What can you do? 怎么办?


Another day and Ai Weiwei is still locked up. As the time grows my hesitation to keep living in China grows. Not that leaving China would change anything in this—truly—wonderful country. What I do simply doesn’t matter.

The Nobel Peace prize was awarded to Liu Xiabo, a literary critic, and man who saved hundreds of lives by negotiating a peaceful exit for protestors during the Tiananmen Square massacre. In a country which denies thousands were shot to death, in public, by their own soldiers, it seems I could find things to be more deeply concerned about than one, specific, detained artist.

Not that I am a big fan of his, or that I knew who he was before I read the first stories a year ago of the authorities harassing Ai Weiwei. I am bothered because he is China’s most internationally famous artist. The blatant abandonment of any pretence of operating based on law is disturbing.

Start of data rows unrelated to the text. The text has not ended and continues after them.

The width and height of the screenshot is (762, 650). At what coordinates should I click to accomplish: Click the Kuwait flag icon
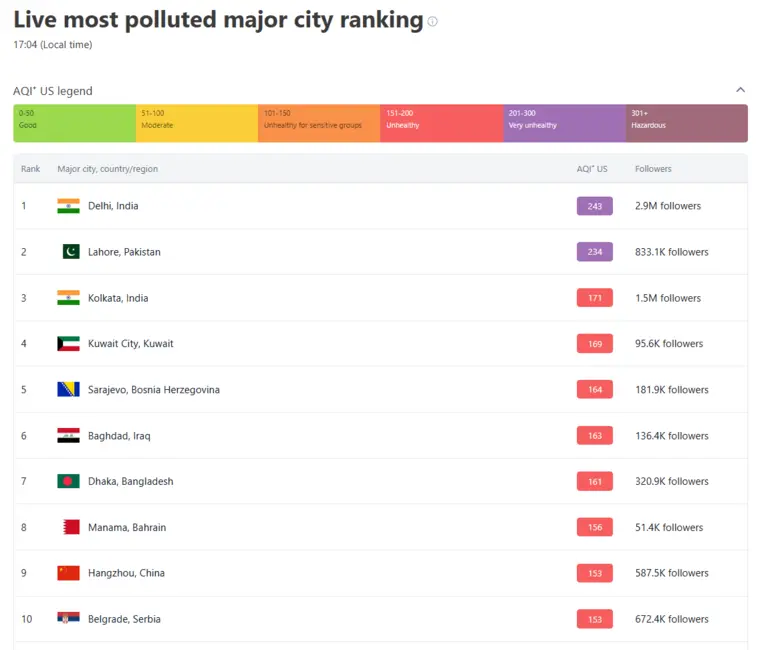point(68,344)
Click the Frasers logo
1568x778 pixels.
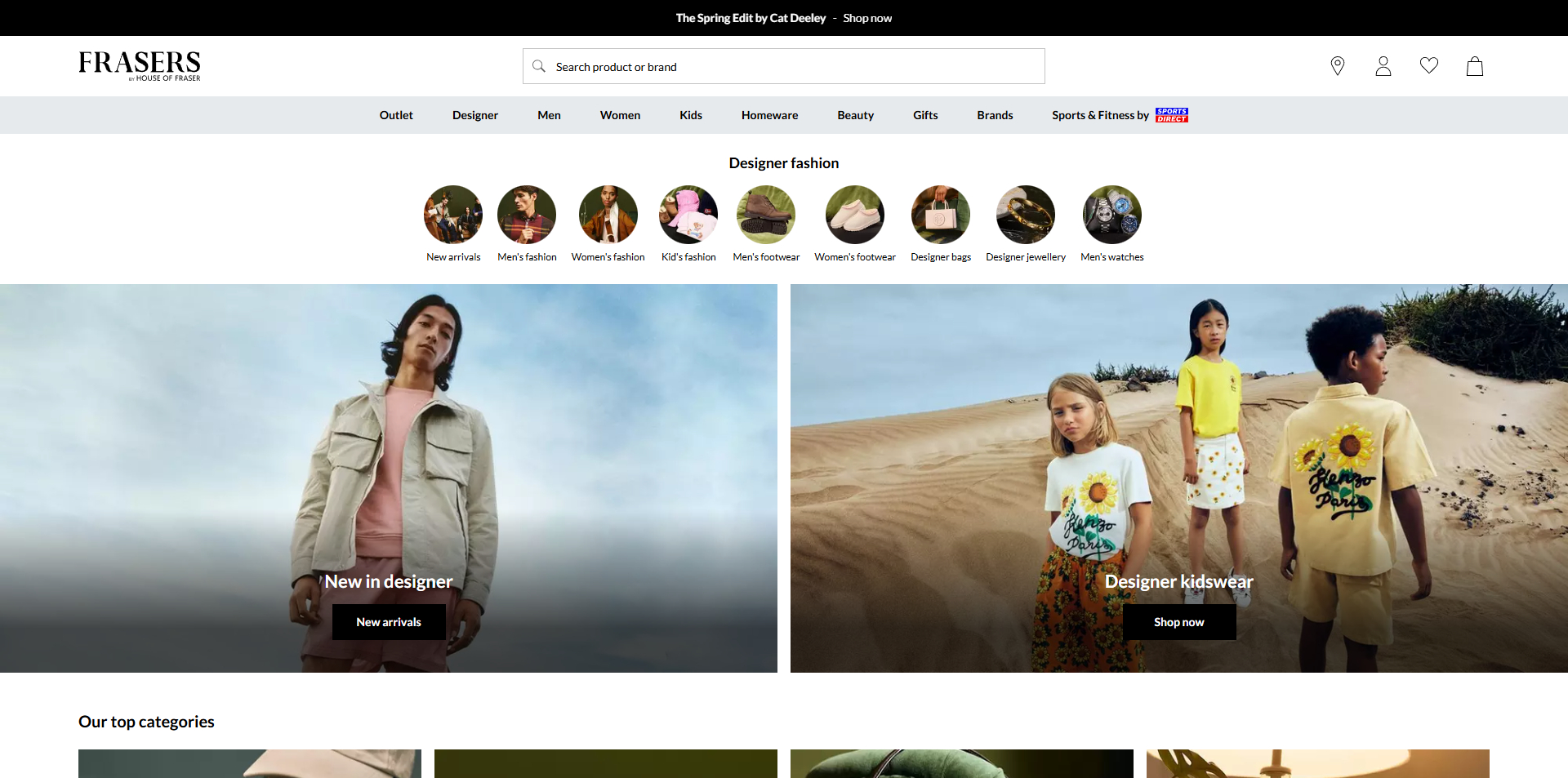140,65
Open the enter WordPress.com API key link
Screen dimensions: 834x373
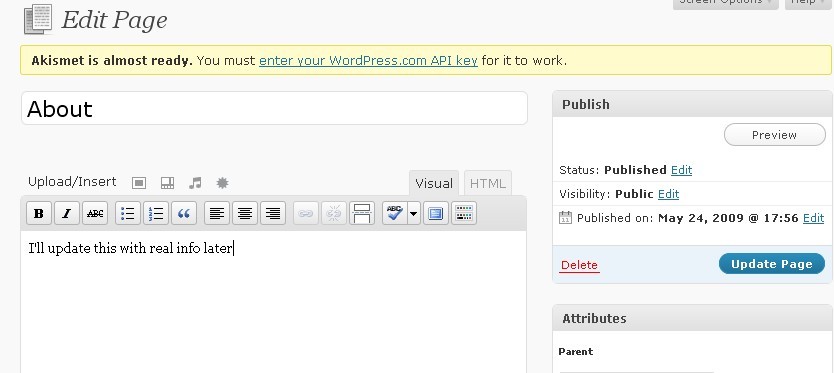368,61

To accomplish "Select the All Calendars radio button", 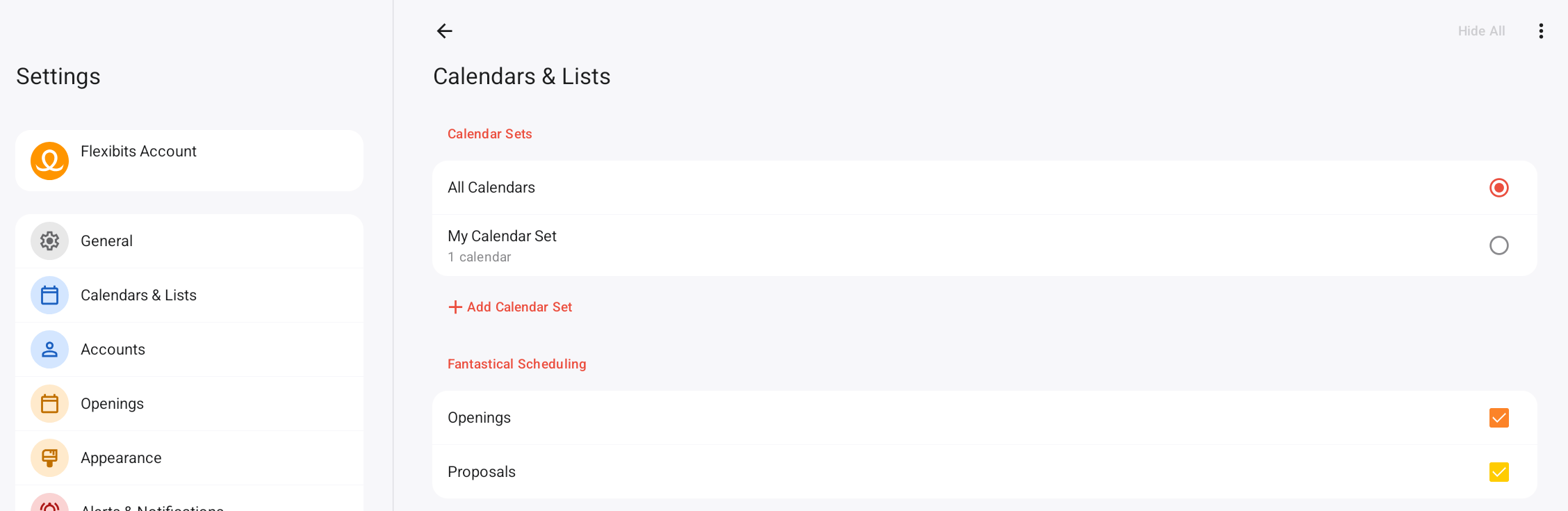I will coord(1498,188).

On one hand the government says China is a country based on law, on the other hand the government publically detains their most famous citizen without charge and without notifying his family—which is a violation of Chinese law.

Where is the credibility?

The argument that the Chinese must be government like this—that a heavy hand is needed to hold this country together—is absolute nonsense. The government here justifies itself by claiming the hardline tactics are justified by China’s “special situation” yet claims Hong Kong and Taiwan as part of China’s territory. Hong Kong and Taiwan are both have levels of democracy. Yes, Chinese people ruling themselves through Democracy. In China.

I asked my Chinese teacher about Ai Weiwei—she didn’t know who he was. I explained he helped design the Bird’s Nest, he is a famous artist. Oh, she said, she read something about that, but didn’t really know.
“China is often like this,” she said. “What can you do?”

“What can you do?” is an excellent question, and the strong note of hopelessness her original words had are lost in translation.

What can I do? Well, I can leave. I can stop working this job where my pay is taxed, and the taxes go to funding a government that does so many things I disagree with. A government which prosecutes those who try to help the parents of children who were poisoned by tainted milk, physically attacks, harasses and arrest anyone who dare to recognize earthquake victims, and—let’s not forget—coerces women to be sterilized.
What can I do? I can move back to America. 

At least in America my tax dollars go to hurting people who live outside of my country. At least there the money America shovels into the hands questionably moral regimes does have—at base—good intentions. By neither option sounds good or moral.
What can I do?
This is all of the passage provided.